The athletes were given 24 hours to practice the exercise between it being taught and the hand held dynamometry being performed. We believe this makes it unlikely that the large gains observed in the following two months are likely to be related to a learning phenomenon given the simplicity of the exercise. However the large threshold of detection set by the small pilot study could be improved with tighter testing protocols and strategies to minimise performance variance in the athletes.

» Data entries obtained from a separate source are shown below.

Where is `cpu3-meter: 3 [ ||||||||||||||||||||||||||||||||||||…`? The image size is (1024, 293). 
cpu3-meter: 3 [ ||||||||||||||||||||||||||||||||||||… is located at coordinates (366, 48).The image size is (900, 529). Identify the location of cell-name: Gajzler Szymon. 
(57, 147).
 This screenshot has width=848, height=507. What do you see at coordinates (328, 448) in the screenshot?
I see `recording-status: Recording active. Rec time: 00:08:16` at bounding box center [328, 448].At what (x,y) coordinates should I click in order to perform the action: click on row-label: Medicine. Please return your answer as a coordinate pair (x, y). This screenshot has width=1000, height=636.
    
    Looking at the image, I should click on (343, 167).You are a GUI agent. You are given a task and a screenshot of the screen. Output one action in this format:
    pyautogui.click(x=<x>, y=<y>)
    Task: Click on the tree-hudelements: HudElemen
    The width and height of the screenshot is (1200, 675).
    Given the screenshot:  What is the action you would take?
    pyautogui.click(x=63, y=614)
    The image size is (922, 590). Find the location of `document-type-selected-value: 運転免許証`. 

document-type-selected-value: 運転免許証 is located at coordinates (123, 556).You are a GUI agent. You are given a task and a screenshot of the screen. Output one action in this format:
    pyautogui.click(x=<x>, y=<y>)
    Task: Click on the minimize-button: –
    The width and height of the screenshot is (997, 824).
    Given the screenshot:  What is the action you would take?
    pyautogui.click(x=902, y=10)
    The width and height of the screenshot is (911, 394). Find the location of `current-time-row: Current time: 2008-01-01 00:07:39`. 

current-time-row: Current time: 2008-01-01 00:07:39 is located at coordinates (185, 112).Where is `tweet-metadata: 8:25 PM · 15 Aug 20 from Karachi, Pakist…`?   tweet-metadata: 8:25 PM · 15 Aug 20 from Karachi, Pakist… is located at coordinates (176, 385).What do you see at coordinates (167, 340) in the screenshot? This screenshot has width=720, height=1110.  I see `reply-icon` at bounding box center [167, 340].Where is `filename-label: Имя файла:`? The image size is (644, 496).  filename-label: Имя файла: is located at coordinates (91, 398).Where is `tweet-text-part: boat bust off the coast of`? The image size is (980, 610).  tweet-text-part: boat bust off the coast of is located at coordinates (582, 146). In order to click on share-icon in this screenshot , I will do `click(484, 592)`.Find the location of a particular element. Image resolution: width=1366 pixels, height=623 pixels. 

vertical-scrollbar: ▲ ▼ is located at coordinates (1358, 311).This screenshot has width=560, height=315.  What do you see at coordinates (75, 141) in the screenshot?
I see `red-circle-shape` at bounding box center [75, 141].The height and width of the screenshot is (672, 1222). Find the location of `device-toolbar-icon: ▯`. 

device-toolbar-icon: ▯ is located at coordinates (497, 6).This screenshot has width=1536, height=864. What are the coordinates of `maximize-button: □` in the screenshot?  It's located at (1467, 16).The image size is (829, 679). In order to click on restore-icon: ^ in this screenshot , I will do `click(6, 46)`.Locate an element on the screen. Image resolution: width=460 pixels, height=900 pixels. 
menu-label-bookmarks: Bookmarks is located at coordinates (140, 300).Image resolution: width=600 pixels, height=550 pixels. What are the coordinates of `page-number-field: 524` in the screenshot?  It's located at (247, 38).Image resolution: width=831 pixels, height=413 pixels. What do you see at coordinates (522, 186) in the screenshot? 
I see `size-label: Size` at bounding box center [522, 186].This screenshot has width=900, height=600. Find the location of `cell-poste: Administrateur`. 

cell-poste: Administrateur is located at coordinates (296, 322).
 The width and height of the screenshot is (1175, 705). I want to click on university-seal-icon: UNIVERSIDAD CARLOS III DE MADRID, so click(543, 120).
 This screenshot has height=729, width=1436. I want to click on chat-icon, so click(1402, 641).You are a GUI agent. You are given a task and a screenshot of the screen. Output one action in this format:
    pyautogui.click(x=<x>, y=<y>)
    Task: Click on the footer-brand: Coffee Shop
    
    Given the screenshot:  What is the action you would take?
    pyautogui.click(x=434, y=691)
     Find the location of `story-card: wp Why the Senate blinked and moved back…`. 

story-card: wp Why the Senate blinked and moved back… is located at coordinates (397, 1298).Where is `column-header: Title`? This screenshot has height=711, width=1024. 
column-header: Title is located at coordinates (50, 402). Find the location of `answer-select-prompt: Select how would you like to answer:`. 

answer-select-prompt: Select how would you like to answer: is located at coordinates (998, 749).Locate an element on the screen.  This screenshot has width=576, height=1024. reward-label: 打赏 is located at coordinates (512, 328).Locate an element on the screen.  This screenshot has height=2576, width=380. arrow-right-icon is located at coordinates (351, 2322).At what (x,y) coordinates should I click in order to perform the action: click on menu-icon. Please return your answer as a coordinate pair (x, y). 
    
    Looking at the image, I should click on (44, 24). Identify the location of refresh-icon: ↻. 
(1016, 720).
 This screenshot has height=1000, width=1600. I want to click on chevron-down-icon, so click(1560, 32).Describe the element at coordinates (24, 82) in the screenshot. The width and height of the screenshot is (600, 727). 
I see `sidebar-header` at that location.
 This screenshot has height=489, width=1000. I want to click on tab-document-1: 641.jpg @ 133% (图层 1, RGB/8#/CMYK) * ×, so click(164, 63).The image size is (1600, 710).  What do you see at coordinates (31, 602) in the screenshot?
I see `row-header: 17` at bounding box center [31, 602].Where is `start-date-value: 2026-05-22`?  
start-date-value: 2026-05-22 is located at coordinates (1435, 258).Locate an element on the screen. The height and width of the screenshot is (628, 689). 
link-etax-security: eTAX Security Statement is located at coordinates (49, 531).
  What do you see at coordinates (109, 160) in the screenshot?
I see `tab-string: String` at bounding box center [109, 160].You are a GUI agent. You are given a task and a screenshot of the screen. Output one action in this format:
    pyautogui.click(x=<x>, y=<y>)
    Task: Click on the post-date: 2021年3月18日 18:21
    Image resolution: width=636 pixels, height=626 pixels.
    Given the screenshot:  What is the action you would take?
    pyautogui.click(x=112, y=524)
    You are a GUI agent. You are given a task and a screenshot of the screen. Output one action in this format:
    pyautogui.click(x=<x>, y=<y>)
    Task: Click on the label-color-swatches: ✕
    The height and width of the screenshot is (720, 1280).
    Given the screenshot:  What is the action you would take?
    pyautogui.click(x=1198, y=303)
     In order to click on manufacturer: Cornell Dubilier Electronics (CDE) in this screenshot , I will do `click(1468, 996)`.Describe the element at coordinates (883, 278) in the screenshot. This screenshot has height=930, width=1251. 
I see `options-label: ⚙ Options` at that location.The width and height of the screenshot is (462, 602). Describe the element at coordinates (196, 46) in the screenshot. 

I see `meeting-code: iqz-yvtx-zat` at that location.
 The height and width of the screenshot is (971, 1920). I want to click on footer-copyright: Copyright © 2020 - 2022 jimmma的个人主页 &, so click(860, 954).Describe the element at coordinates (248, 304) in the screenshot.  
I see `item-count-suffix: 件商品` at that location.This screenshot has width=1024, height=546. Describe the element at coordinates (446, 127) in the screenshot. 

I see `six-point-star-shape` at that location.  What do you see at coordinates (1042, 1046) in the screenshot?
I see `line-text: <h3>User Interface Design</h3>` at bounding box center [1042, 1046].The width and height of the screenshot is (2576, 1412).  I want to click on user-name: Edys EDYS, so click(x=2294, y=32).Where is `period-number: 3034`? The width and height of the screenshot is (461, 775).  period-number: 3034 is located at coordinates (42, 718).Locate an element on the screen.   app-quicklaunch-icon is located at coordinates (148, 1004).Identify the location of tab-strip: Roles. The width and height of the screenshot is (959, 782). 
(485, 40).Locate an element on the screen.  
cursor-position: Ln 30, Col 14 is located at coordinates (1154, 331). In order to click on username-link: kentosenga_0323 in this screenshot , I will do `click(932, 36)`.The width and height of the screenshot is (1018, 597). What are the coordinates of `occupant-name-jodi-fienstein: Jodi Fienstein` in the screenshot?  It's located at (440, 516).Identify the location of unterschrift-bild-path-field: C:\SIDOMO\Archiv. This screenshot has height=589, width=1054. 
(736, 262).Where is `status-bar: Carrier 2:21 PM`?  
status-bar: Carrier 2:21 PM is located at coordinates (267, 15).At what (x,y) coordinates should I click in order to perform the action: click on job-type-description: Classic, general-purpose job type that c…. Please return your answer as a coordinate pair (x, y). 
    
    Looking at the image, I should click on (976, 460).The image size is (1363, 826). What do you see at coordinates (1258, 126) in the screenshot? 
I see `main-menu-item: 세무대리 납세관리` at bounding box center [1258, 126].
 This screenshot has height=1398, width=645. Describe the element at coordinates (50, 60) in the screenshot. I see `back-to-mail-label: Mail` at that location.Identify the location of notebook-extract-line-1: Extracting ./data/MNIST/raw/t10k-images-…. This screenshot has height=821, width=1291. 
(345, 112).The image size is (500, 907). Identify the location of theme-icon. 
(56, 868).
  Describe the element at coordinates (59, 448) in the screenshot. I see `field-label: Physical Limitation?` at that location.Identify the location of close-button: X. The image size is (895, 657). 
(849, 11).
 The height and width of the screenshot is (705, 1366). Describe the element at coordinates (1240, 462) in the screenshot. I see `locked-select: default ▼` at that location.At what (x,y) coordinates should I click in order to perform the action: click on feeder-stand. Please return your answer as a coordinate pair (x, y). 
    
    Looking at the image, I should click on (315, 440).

However many of these criticisms can be seen as a positive as this study was undertaken at the coalface of elite sport on the sideline of a sporting field using readily available equipment. That such huge deficiencies were found and then corrected in a traditionally difficult age group to obtain compliance and that it was done essentially unsupervised would suggest that these are real results that can be achieved by a clinician in their clinic without the need for expensive equipment and lots of supervision time.

Conclusions

The relevance of the study to elite athletes is that 24 months after testing, 25 of the 30 test participants are full-time professional AFL players. As such, this group represents a truly elite sample of adolescent sportsmen. These findings raise the question as to the level of hip abduction weakness in athletes of both lower and higher grades, other sports and the non-athletic population when tested using the technique in this study. Many of these footballers were truly skilled athletes, also in other Australian teams e.g. Australian Under 18 Cricket and Basketball teams and many were nationally ranked athletes in track and field, so it’s certainly possible and more than likely that these results are generalizable to other sports.

The results of this study suggest the importance of hip abduction strengthening in elite junior athletes given that there appears to be common and profound side-to-side differences and large performance deficiencies even at this level. This study highlights the relatively large improvements that can be made over a short period of time with appropriately focused rehabilitation. The fact that the muscle performance is so amenable to a high repetition low load training task suggests that there are neuro-motor control elements that are fundamental factors contributing to this change in performance. It is likely that interactive elements of muscle capacity and control of the lumbo-pelvic motion during common movements undertaken in kicking sports contributes to the prevalence of injuries associated with the GMed muscle performance deficiencies.